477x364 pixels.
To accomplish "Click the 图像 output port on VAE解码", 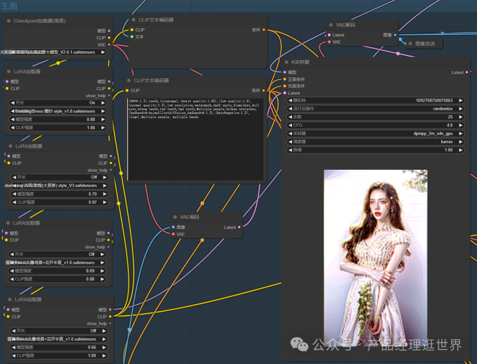I will tap(395, 35).
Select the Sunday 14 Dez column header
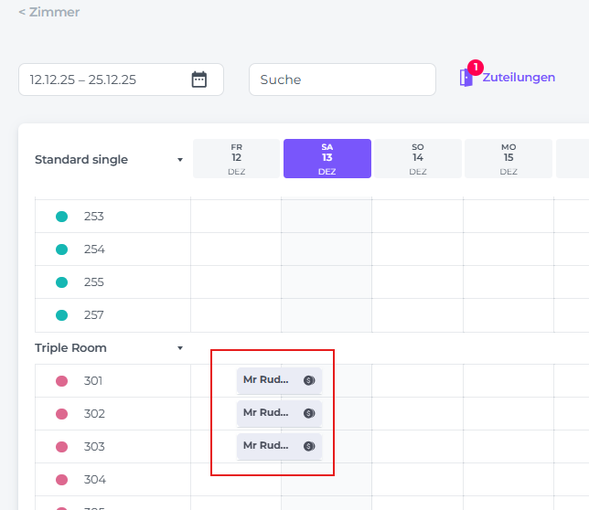 tap(418, 158)
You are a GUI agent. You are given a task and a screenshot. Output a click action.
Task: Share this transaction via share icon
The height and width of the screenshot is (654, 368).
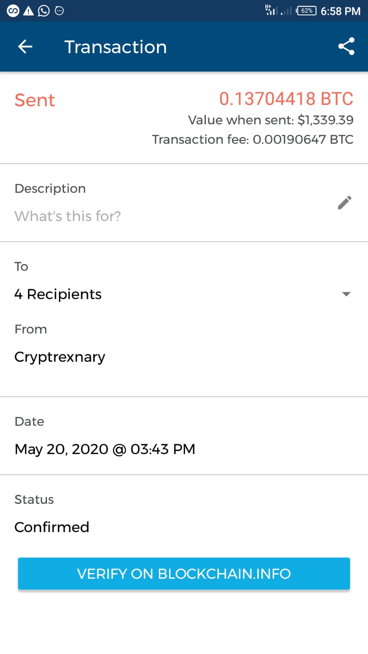tap(346, 46)
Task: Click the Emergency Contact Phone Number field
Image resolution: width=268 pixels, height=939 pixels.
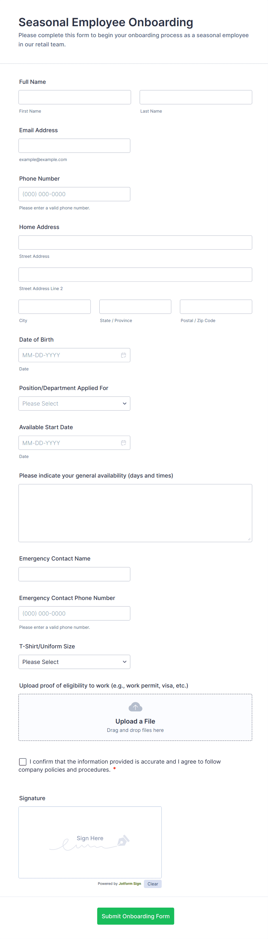Action: tap(74, 613)
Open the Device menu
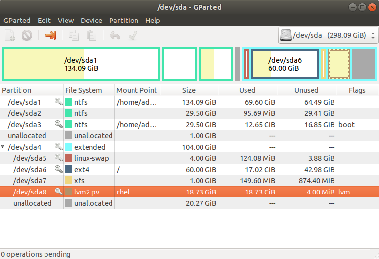This screenshot has height=259, width=379. click(x=91, y=21)
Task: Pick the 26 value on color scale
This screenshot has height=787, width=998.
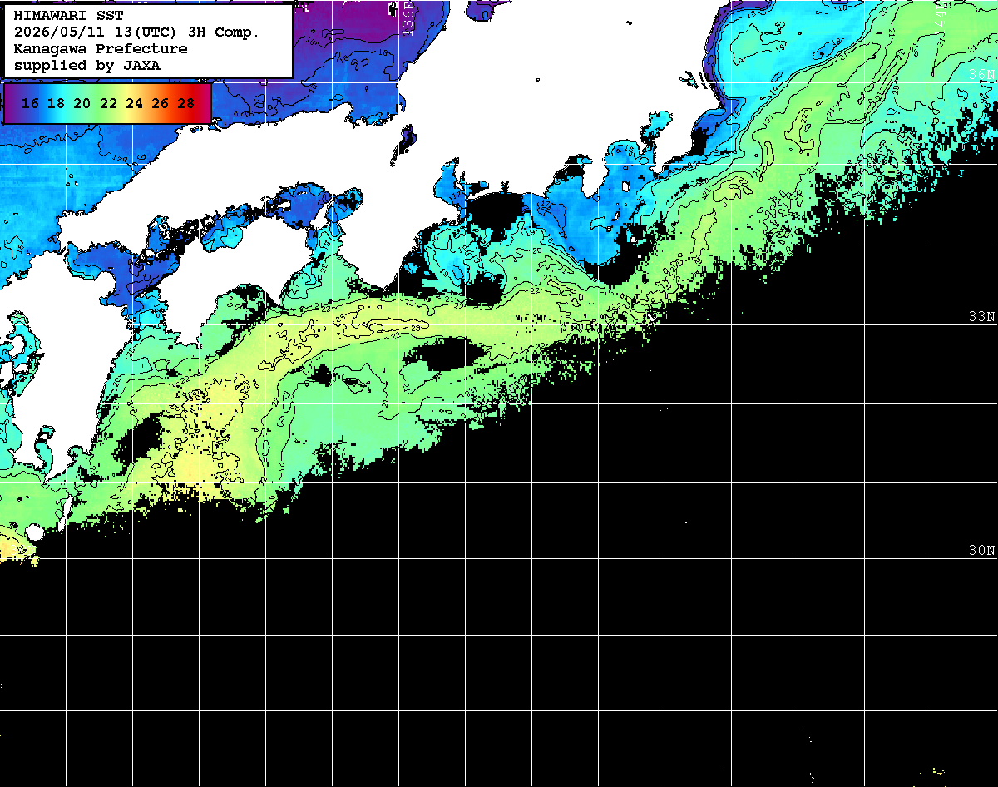Action: coord(161,103)
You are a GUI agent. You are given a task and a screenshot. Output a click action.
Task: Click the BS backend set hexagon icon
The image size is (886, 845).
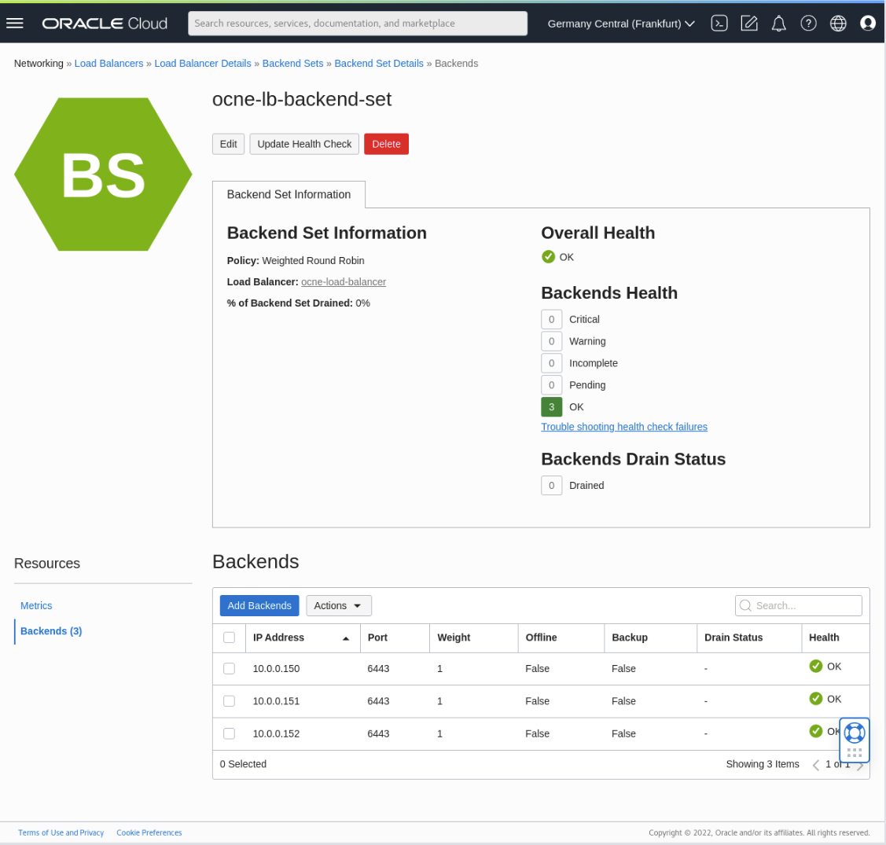click(103, 174)
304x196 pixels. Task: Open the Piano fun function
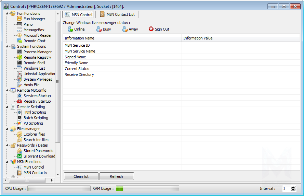(x=28, y=24)
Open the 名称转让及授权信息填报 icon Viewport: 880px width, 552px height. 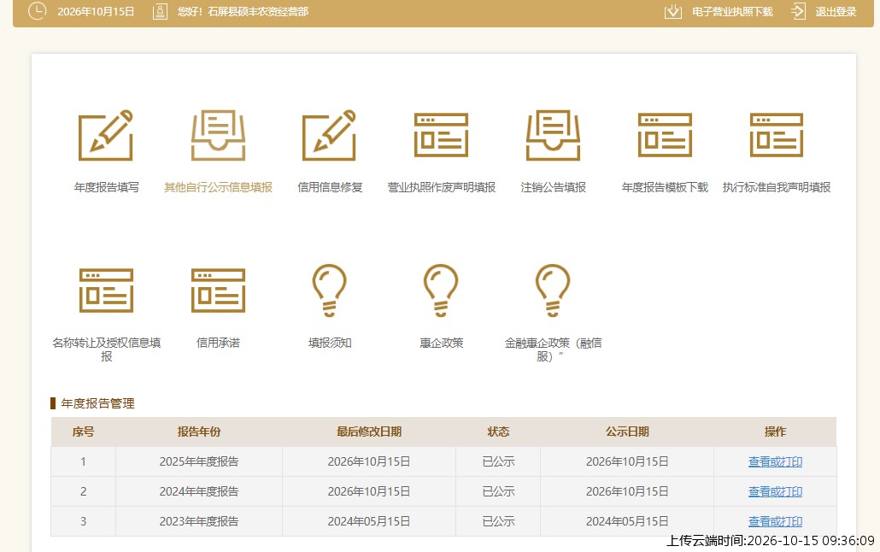point(106,291)
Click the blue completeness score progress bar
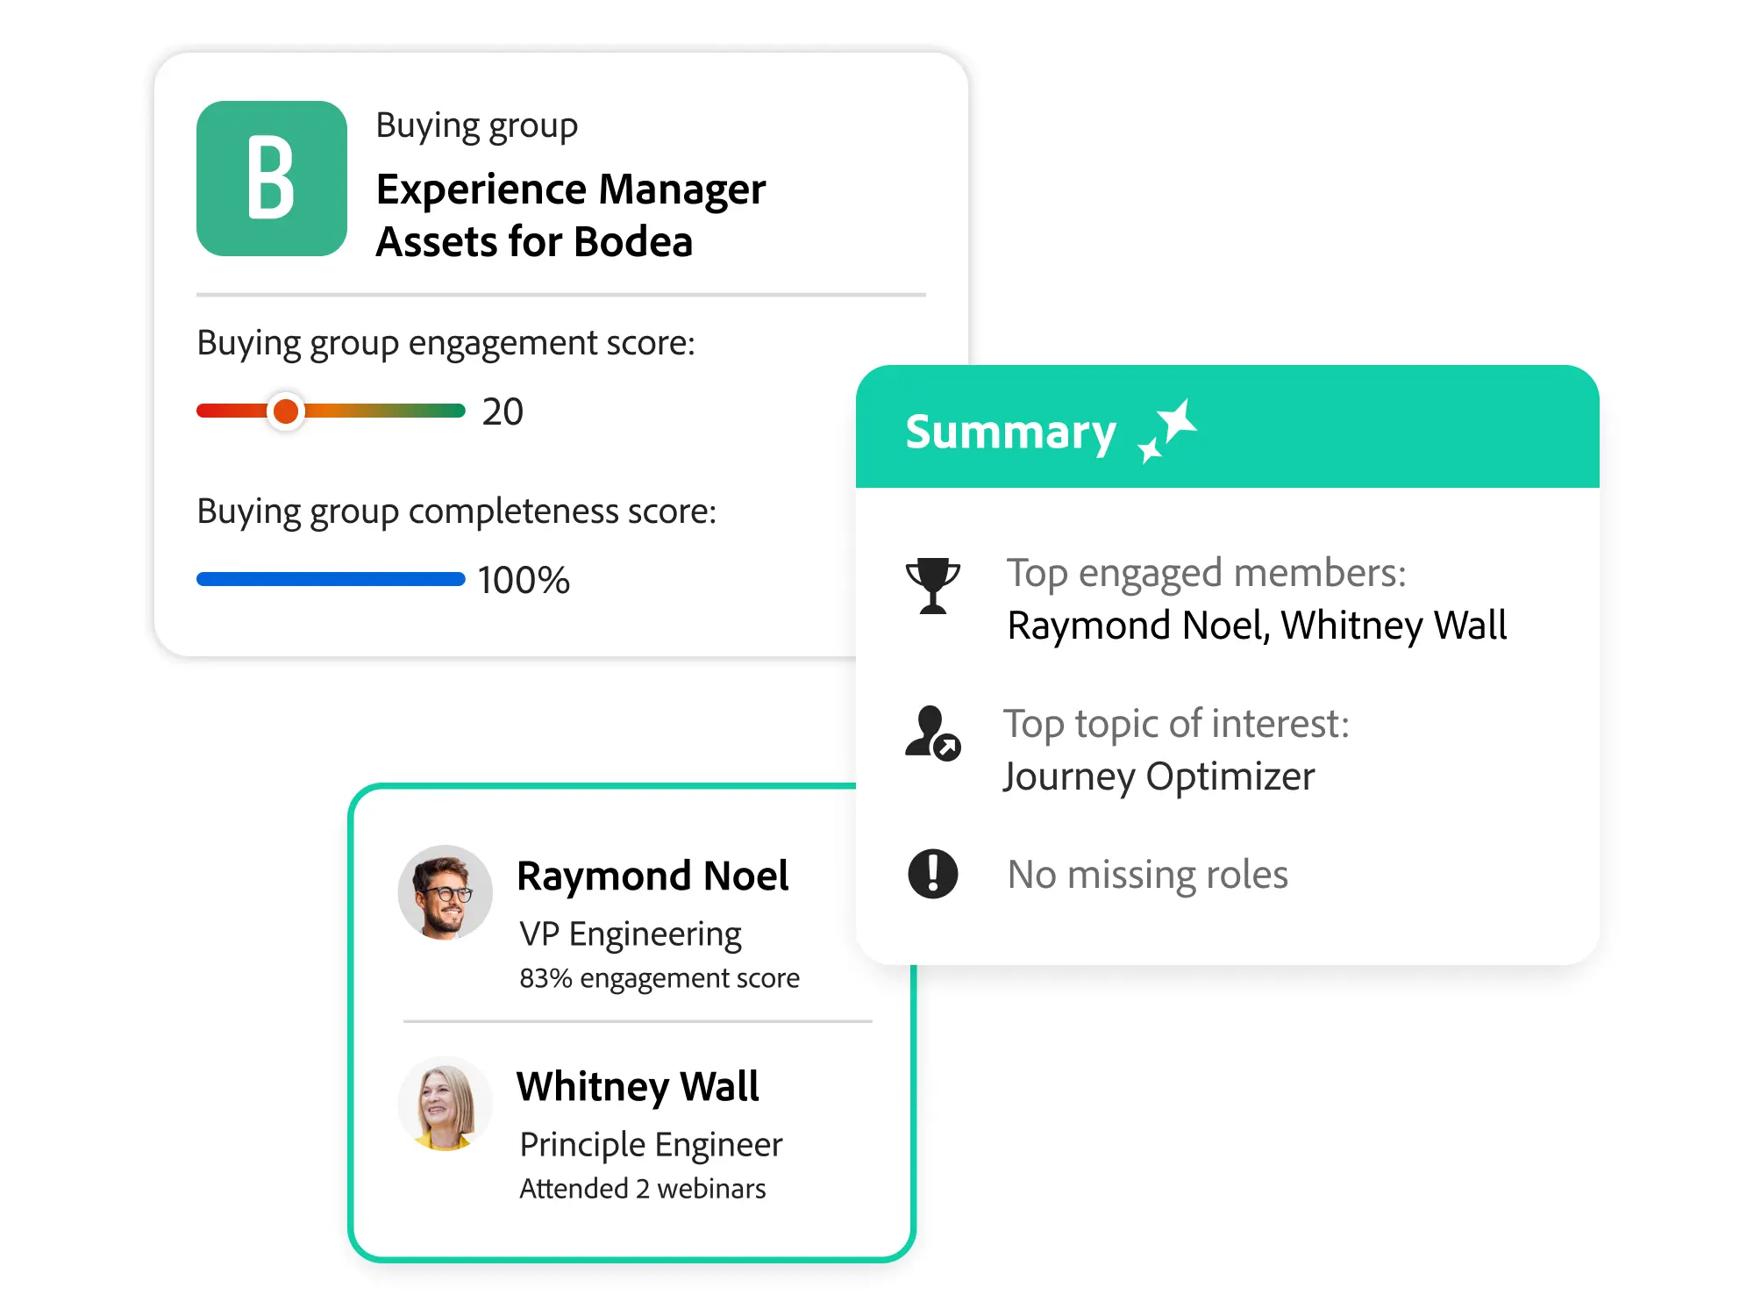Screen dimensions: 1754x1316 (x=331, y=579)
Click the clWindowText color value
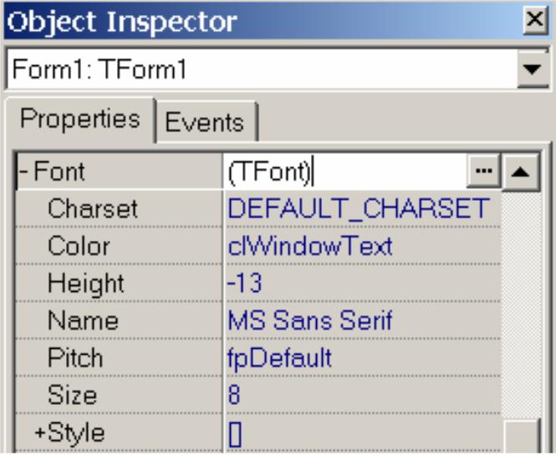 coord(310,246)
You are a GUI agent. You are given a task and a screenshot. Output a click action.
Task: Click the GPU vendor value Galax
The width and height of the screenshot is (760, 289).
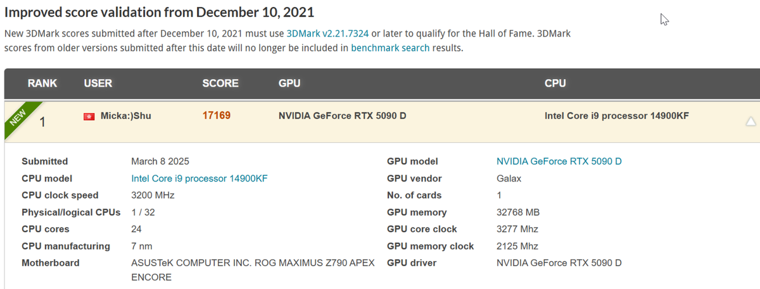coord(509,178)
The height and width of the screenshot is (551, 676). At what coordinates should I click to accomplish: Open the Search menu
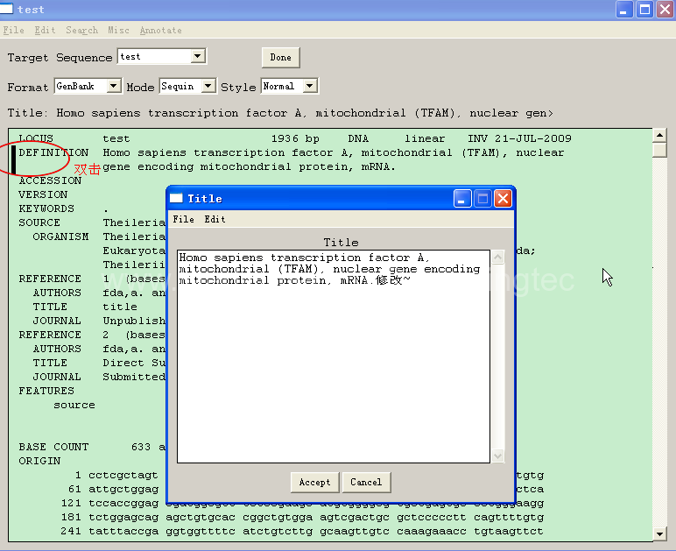[81, 30]
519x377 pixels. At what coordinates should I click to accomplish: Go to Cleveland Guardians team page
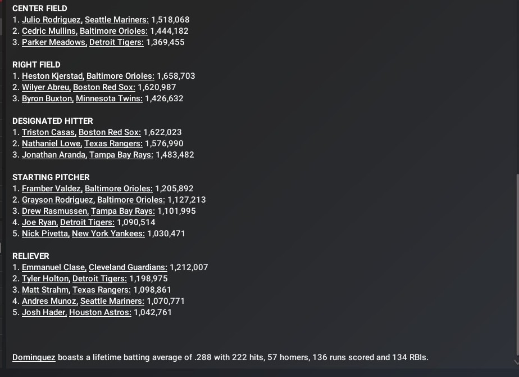pyautogui.click(x=128, y=267)
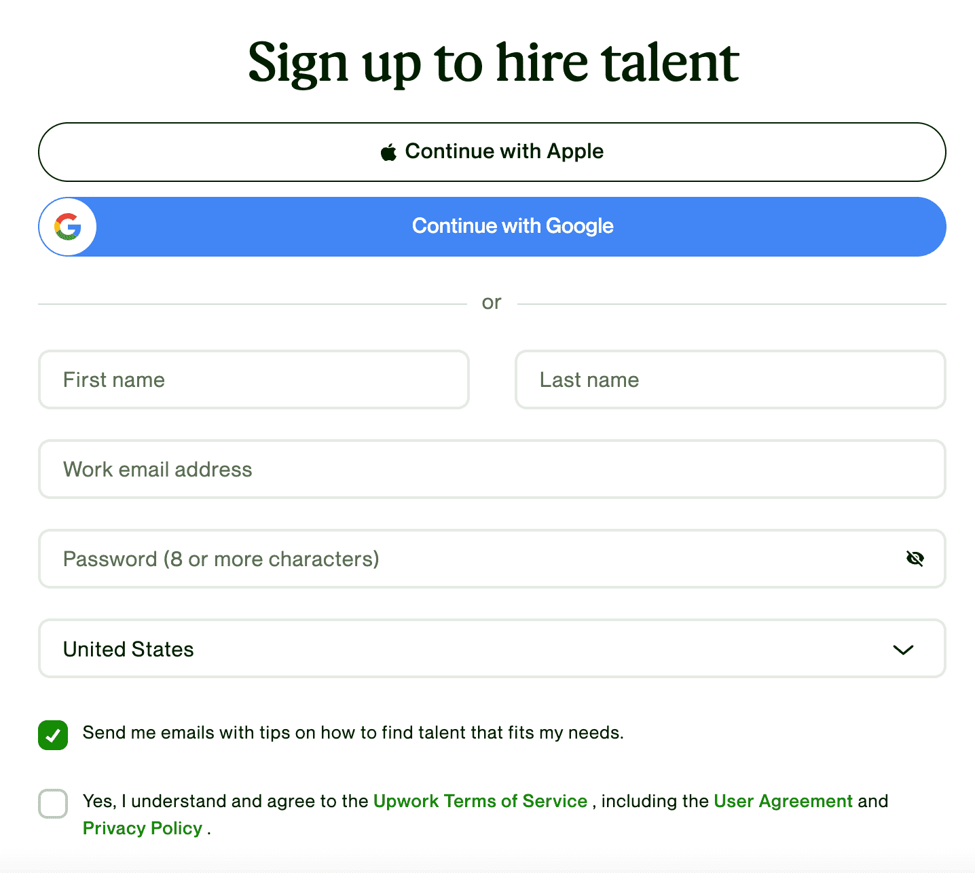975x873 pixels.
Task: Check the Terms of Service agreement box
Action: 53,804
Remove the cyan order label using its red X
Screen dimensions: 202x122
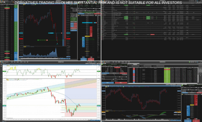click(62, 33)
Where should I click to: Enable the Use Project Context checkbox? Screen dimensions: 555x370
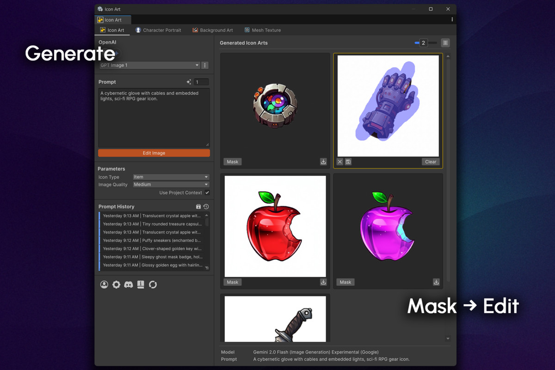coord(206,192)
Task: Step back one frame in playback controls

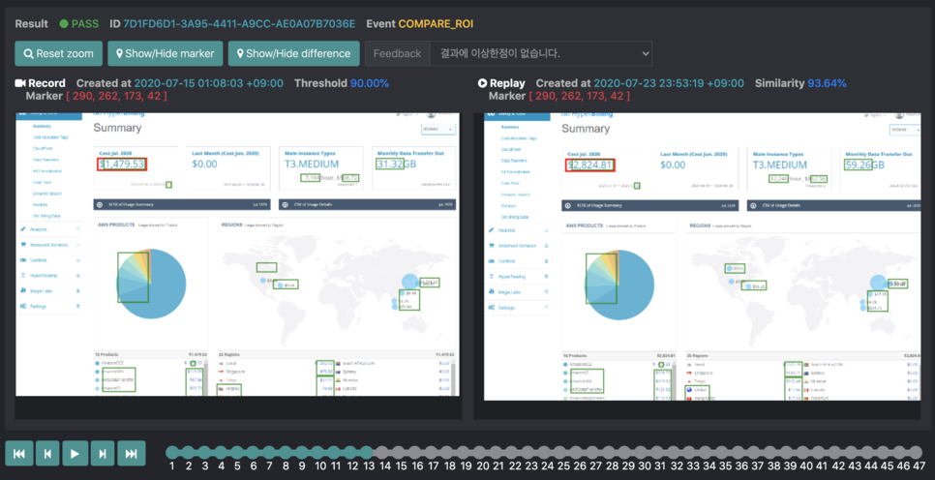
● ● ● ● ●
Every line between the one containing "Screen dimensions: 202x122" and the end of the listing, both included, needs to be retyped exactly, minus the pictures.

Screen dimensions: 202x122
click(62, 33)
Where should I click to: Enable the Use Project Context checkbox? Screen dimensions: 555x370
coord(206,192)
Task: Step back one frame in playback controls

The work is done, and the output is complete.